Getting less work seems unlikely to come about without the fight for solidarity, the chief intellectual achievement of the workers’ movement, and one that none of the accelerationists see fit to mention as an ideal worth preserving or even renovating. This is despite the fact that automation—or, more broadly, the increasing precariousness of labor through technologically assisted means—has always been dialectically connected with it. What tech enthusiasts call“disruption” is in fact almost always directed at forms of organization that preserve a modicum of workers’ control over knowledge and the products of labor. Because London taxicabs are controlled by people who have built up impressive maps of one of the world’s most complex cities in their brains, they ought to be replaced by self-driving cars operating on Google Maps. Because high school teachers have professional systems of accreditation and training and have unions to protect these, they must be replaced by lower-paid short-term Ivy-League graduates and cyber charters.

Automation isn’t a neutral, inevitable part of capitalism. It comes about through the desire to break formal and informal systems of workers’ control—including unions—and replace them with managerially controlled and minutely surveilled systems of piecework. An entire political and legal infrastructure has been built up to make these so-called tendencies seem like the natural progression of capitalism, rather than the effects of fights—sometimes simple, sometimes violent—to deprive people of whatever sense of control they have over their work. The only reason such work has ever not been totally shitty is that some attempt to preserve such control was made. This — not some implausible notion of a fully automated postwork future—still remains the surest of utopian impulses, the one most likely to deliver the things we want.
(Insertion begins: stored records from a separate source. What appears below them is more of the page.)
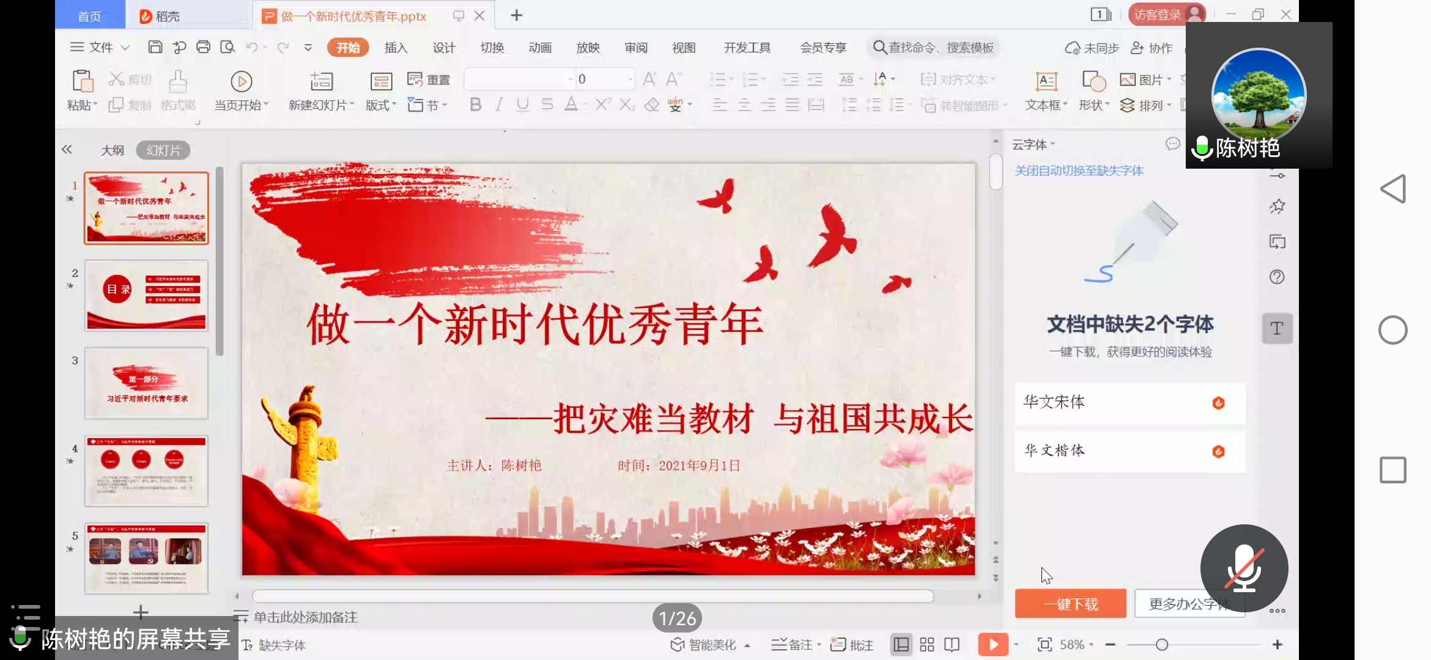This screenshot has width=1431, height=660.
Task: Select slide 3 thumbnail
Action: click(x=146, y=383)
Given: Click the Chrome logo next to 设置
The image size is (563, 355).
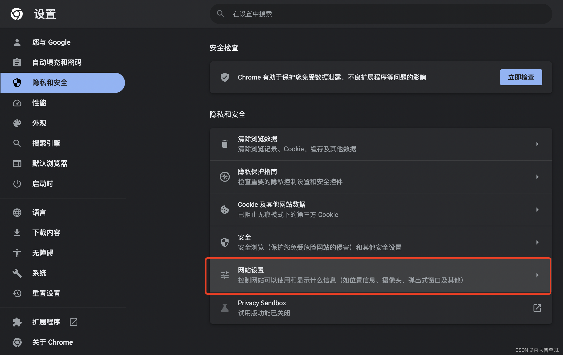Looking at the screenshot, I should tap(17, 14).
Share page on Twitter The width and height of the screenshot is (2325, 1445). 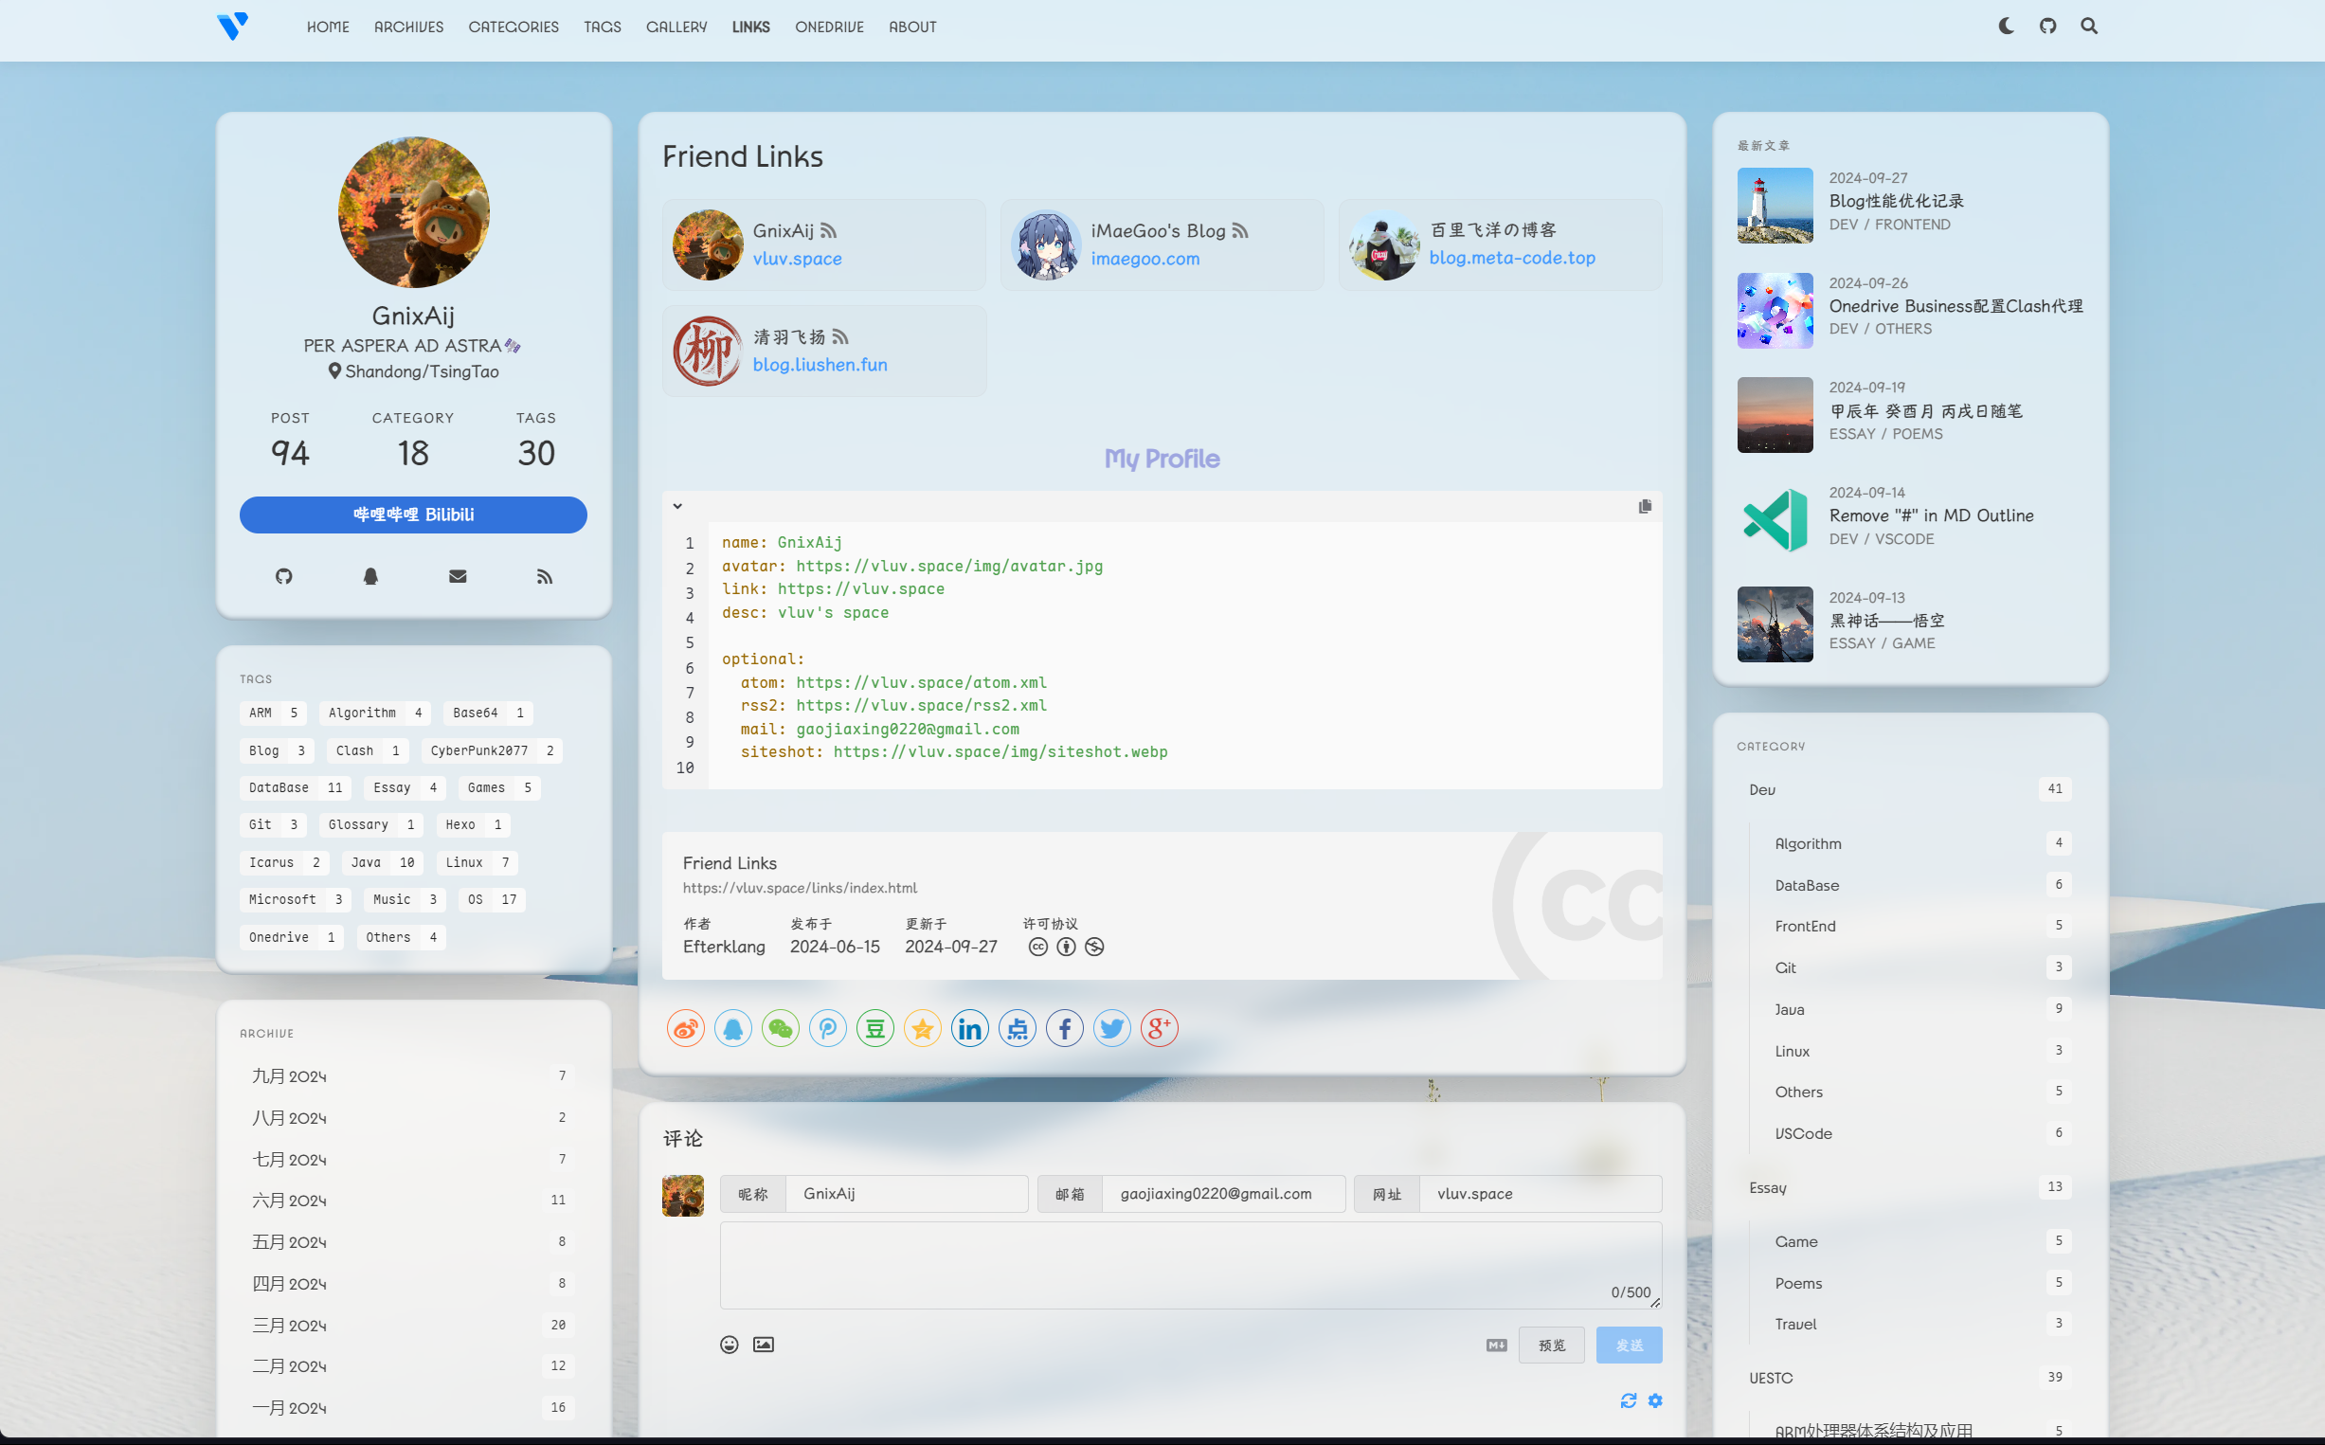click(x=1111, y=1028)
Though the times are bad, the accelerationists presume that the state of the left will get better simply because it can, in principle, get better. An imaginative (if implausible) account of the future, accelerationism is a weak account of how anyone might be persuaded to get there. We recall Lenin’s comment about how communism would be “Soviet power plus the electrification of the whole country.” The accelerationists seem to be telling us: forget about the Soviets, the electricity will do that work for us! But politics can’t get done by machines.